Coating technology plays a significant role in medical device development as it provides a means of modifying the underlying substrate and enhancing the performance of the device. PGS has shown tremendous promise as a coating material; its resin is easily reducible in a wide range of solvents (e.g., ethyl acetate, THF, acetone, 1,3-dioxolane, and various alcohols) resulting in a solution that can be used in dip and spray coating applications.
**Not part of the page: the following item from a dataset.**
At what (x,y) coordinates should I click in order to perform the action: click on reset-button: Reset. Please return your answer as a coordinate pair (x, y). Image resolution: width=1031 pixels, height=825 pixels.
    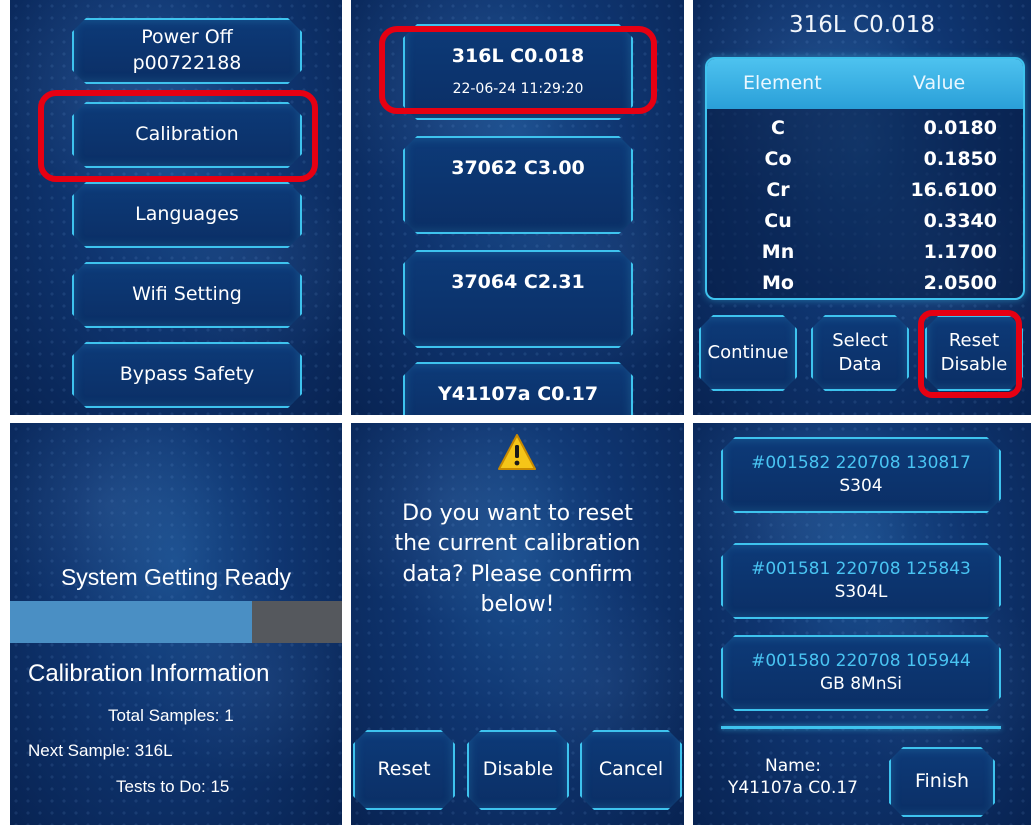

Figure 4 shows a range of textile substrates (PET, polypropylene, PGA, and nitinol) coated with a smooth conformable thin film of PGS. Enhanced mechanical properties, improved biocompatibility, and antimicrobial properties are all features imparted by a PGS coating, illustrating its utility in the medical device space.
Figure 4.SEM images of Regenerez coatings deposited on a range of commonly used medical device textile components: A) dip-coated poly(ethylene terephthalate) woven, B) dip-coated poly(glycolic acid) knit, C) dip-coated PEEK mesh, D) spray-coated nitinol braid, and E) dip-coated poly(propylene) mesh. SEM images provided by Carissa Smoot of the Secant Group.
Biomaterials will continue to play an important role in medical device and regenerative medicine as a need will always exist for materials that are able to mimic the properties of native tissue. PGS has a multitude of properties which makes it an ideal material to fill the many technological demands of device and tissue engineering applications. Over the past 15 years, PGS has been utilized in applications within the fields of cardiovascular, nervous, soft, and hard tissue and continues to find new uses today such as coatings for implantable devices. Over this timeframe, PGS has progressed from the research lab to commercialization with the introduction of Regenerez® Poly(glycerol Sebacate) Resin. Recent research advances, as outlined here, will certainly expand the utility and application of this versatile biomaterial.